A systematic review of the literature was performed to examine the impact of electronic health records (EHRs) on documentation time of physicians and nurses and to identify factors that may explain efficiency differences across studies. In total, 23 papers met our inclusion criteria; five were randomized controlled trials, six were posttest control studies, and 12 were one-group pretest-posttest designs. Most studies (58%) collected data using a time and motion methodology in comparison to work sampling (33%) and self-report/survey methods (8%). A weighted average approach was used to combine results from the studies. The use of bedside terminals and central station desktops saved nurses, respectively, 24.5% and 23.5% of their overall time spent documenting during a shift. Using bedside or point-of-care systems increased documentation time of physicians by 17.5%. In comparison, the use of central station desktops for computerized provider order entry (CPOE) was found to be inefficient, increasing the work time from 98.1% to 328.6% of physician's time per working shift (weighted average of CPOE-oriented studies, 238.4%). Studies that conducted their evaluation process relatively soon after implementation of the EHR tended to demonstrate a reduction in documentation time in comparison to the increases observed with those that had a longer time period between implementation and the evaluation process.
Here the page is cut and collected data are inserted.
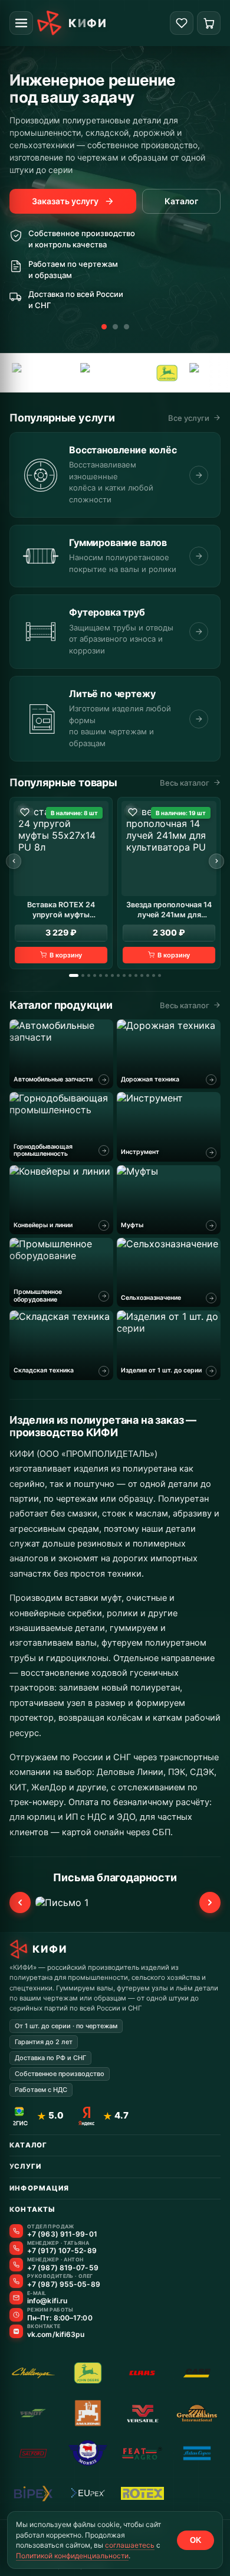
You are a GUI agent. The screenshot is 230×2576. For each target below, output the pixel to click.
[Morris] (182, 373)
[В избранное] (25, 812)
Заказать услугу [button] (65, 201)
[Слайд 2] (115, 326)
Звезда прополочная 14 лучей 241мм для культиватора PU (169, 910)
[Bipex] (33, 2493)
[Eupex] (88, 2493)
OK (195, 2540)
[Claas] (142, 2372)
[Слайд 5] (100, 975)
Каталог (181, 201)
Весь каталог (184, 782)
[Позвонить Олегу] (16, 2281)
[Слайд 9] (124, 975)
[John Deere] (130, 373)
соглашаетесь (130, 2545)
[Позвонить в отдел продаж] (16, 2231)
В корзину (66, 955)
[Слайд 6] (106, 975)
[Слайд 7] (112, 975)
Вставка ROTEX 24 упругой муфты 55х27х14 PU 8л (61, 910)
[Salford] (33, 2453)
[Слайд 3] (126, 326)
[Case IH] (197, 2372)
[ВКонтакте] (16, 2331)
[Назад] (13, 861)
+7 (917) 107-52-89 (62, 2251)
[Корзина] (209, 23)
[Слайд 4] (94, 975)
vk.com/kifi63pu (56, 2334)
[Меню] (21, 23)
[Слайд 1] (104, 326)
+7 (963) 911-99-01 (62, 2234)
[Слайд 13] (147, 975)
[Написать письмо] (16, 2297)
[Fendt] (33, 2413)
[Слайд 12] (141, 975)
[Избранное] (181, 23)
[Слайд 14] (153, 975)
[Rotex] (142, 2493)
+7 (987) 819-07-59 (62, 2268)
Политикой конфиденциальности (72, 2555)
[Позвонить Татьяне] (16, 2248)
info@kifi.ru (47, 2301)
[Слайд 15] (159, 975)
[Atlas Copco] (197, 2453)
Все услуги (188, 418)
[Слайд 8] (118, 975)
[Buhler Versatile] (142, 2413)
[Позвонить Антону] (16, 2264)
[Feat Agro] (142, 2453)
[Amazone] (76, 373)
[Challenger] (33, 2372)
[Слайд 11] (135, 975)
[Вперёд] (216, 861)
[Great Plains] (197, 2413)
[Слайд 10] (130, 975)
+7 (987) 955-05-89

This review highlighted that a goal of decreased documentation time in an EHR project is not likely to be realized. It also identified how the selection of bedside or central station desktop EHRs may influence documentation time for the two main user groups, physicians and nurses.

摘要

我们进行了一项文献系统综述,以研究电子健康记录(EHRs)对医生和护士记录时间的影响,并确定可能解释各研究效率差异的因素。总共有23篇论文符合我们的纳入标准;其中5篇是随机对照试验,6篇是后测对照研究,12篇是单组前测-后测设计。与工作抽样法(33%)和自我报告/调查法(8%)相比,大多数研究(58%)采用时间和动作研究方法收集数据。我们使用加权平均法合并各项研究的结果。使用床边终端和中央站桌面系统分别为护士节省了轮班期间记录总时间的24.5%和23.5%。使用床边或即时护理系统使医生的记录时间增加了17.5%。相比之下,使用中央站桌面系统进行计算机化医嘱录入(CPOE)效率低下,使每个工作班次医生的工作时间从98.1%增加到328.6%(以CPOE为导向的研究的加权平均值为238.4%)。与那些在实施和评估过程之间间隔较长时间的研究中观察到的记录时间增加相比,在EHR实施后相对较快进行评估过程的研究往往显示记录时间有所减少。该综述强调,EHR项目中减少记录时间的目标不太可能实现。它还确定了床边或中央站桌面EHR的选择如何可能影响两个主要用户群体(医生和护士)的记录时间。